W swoich tekstach coraz więcej miejsca poświęcasz również na sprawy bardziej duchowe.
To jest tak, że zdecydowanie łatwiej opowiadać w country i bluesie historie, które dotyczą nie jakichś bieżących spraw politycznych, tylko tych duchowych. Różnego rodzaju borykania się ze sobą czy też odbijania od ścian. Oczywiście sprawy bieżące bardzo interesują ludzi w Polsce, to co w danym momencie ktoś komuś powiedział, zwłaszcza w sferze politycznej. Ale dla mnie ta nasza rodzima polityka stała się taka bardzo przewidywalna. Teraz wszystko kręci się głównie wokół tych samych dwóch facetów, którzy w kółko siebie nawzajem kokietują. Ja się już wystarczająco naśpiewałem o tym.
Otwarcie też przyznajesz, że nie jesteś wielkim fanem nowinek współczesnej techniki, nie boisz się, że młodzi kiedyś powiedzą coś w stylu "Muniek jest zgredem"?
Ja nie walczę ze współczesnością, w tym sensie, że nie będę walczył zarówno z internetem, jak i mp3. Nie chcę i nie będę przecież walczył z tym, czego używają również moje dzieci. Ja po prostu pewne rzeczy odrzucam, neguję, bo one nie są mi potrzebne do życia. Żyję po swojemu i konsumuję muzykę, sztukę, całą tę naszą popkulturę. Zauważam jednocześnie, że obecnie wszyscy gdzieś pędzą, za czymś lub też za kimś. Wielu nie nadąża z kupowaniem najnowszych gadżetów i cudów współczesnej techniki. A ja nie! Ja się nigdzie nie spieszę. Pierd... pośpiech! I płyta "Old is gold" jest skierowana między innymi właśnie do takich osób, które się spieszyć za bardzo nie chcą. A jeśli młodzi słuchacze również łykną to w jakiś sposób, będzie dla nas wielki komplement.

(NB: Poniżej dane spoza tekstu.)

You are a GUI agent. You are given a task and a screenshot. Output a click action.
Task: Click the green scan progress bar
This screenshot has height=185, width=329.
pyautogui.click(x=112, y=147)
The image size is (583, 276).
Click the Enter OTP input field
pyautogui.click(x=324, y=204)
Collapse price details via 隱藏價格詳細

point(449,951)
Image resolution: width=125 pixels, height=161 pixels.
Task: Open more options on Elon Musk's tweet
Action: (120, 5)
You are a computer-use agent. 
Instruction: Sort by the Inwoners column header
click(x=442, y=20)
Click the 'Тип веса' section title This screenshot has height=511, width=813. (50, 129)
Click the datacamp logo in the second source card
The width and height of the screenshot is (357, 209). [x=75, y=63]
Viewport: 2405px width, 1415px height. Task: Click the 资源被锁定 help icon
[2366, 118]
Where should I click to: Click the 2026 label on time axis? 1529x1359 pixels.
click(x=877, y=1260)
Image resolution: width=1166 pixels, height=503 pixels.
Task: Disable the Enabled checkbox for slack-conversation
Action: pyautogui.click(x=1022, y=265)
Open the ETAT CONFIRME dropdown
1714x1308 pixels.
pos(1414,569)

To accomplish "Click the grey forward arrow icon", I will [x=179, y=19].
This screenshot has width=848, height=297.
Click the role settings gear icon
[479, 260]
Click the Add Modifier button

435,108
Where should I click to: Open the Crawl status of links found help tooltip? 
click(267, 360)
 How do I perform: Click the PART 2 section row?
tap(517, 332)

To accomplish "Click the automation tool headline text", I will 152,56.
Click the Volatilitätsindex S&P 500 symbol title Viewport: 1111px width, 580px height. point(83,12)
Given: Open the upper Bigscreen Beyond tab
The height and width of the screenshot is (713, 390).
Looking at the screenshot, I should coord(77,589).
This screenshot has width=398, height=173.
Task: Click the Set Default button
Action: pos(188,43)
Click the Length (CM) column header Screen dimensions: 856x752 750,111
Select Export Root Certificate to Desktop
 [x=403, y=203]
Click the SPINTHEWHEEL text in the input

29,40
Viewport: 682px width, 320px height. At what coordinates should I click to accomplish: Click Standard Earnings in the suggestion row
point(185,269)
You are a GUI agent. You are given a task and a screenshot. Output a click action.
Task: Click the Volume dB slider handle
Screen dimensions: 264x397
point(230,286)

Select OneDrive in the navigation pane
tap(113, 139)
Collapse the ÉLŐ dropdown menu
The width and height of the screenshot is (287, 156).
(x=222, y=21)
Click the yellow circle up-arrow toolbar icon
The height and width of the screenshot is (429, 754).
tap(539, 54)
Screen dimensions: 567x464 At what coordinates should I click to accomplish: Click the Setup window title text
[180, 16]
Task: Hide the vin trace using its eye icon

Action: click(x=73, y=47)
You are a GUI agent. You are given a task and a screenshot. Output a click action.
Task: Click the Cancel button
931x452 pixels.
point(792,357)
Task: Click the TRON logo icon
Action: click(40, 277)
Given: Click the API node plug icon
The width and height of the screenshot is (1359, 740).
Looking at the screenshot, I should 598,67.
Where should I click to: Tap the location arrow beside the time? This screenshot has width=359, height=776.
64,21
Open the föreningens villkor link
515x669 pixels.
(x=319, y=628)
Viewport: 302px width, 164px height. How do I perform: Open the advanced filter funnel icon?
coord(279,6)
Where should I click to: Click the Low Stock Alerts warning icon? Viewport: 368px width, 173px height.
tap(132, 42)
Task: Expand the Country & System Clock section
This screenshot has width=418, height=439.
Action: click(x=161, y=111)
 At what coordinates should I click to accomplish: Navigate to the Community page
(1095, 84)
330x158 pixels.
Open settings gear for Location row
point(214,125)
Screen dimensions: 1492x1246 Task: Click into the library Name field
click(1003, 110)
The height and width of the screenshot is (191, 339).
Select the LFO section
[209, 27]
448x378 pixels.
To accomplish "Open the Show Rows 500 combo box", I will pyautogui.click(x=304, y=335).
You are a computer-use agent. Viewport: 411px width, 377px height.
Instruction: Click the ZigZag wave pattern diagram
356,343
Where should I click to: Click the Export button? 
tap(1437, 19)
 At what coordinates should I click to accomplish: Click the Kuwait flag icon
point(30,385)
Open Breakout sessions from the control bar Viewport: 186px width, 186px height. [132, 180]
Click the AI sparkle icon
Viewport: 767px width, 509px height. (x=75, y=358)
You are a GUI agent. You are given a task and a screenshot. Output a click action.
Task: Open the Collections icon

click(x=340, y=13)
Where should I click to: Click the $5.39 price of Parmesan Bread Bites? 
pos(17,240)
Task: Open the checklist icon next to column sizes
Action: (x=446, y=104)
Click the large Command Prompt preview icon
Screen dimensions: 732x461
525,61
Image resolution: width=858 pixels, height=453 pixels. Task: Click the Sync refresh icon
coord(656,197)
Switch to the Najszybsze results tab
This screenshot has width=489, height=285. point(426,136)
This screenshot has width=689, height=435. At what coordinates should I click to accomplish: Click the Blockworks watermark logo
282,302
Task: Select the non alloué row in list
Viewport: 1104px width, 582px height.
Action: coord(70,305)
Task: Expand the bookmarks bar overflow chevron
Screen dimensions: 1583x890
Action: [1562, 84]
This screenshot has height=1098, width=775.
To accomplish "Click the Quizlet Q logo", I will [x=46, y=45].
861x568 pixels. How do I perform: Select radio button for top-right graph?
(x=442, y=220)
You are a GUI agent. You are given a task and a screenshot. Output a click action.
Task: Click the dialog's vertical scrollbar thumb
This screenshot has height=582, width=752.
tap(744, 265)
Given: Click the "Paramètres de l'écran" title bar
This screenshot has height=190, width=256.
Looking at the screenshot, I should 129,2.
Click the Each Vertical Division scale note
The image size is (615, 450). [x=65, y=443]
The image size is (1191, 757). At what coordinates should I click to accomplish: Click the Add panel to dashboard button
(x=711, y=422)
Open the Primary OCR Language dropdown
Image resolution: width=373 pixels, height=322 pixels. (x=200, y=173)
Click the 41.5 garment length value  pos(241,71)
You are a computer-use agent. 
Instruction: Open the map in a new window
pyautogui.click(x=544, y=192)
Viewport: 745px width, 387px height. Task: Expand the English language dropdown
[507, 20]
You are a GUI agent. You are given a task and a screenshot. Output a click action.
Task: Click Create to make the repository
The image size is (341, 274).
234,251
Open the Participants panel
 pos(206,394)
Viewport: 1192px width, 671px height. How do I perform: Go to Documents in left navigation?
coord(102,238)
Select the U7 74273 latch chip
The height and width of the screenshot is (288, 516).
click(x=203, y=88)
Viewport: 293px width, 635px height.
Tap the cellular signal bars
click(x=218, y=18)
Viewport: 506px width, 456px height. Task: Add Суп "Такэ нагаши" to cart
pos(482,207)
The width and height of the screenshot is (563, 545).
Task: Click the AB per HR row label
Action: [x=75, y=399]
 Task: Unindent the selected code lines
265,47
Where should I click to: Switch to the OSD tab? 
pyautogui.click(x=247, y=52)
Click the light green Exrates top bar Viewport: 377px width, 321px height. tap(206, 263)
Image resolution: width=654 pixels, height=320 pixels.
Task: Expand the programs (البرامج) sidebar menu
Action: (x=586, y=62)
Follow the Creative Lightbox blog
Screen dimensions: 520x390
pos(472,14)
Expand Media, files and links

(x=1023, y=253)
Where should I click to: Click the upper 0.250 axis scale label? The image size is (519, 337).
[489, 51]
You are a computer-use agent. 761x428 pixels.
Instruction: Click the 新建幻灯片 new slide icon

Po zainteresowaniu widać, że pewnie łykną.
Póki co widzę, że do tej płyty główne garną się ludzie powyżej 35. roku życia. Fajnie byłoby także, gdyby ludzie, którzy wcześniej nie znali tego rodzaju brzmień, stwierdzili, że jest w nich dużo więcej energii niż w pompowanej - często sztucznie nowinkami technicznymi, twórczości tych niby-zbuntowanych zespołów. Zbuntowanych zresztą jak cały współczesny świat, na zasadzie kontrolowanego szaleństwa i buntu, który jest wyliczony co jednego dolara. Mnie takie coś zupełnie nie obchodzi. Ja nie zabiegam o względy, nie kokietuję nikogo, czy to płci przeciwnej, czy kolegów na zasadzie "patrzcie, ale jestem zajebisty". To jest wyznanie faceta, który ma swoje problemy, wie, co to jest cierpienie, choć zaznaczam, nie jest to płyta depresyjna.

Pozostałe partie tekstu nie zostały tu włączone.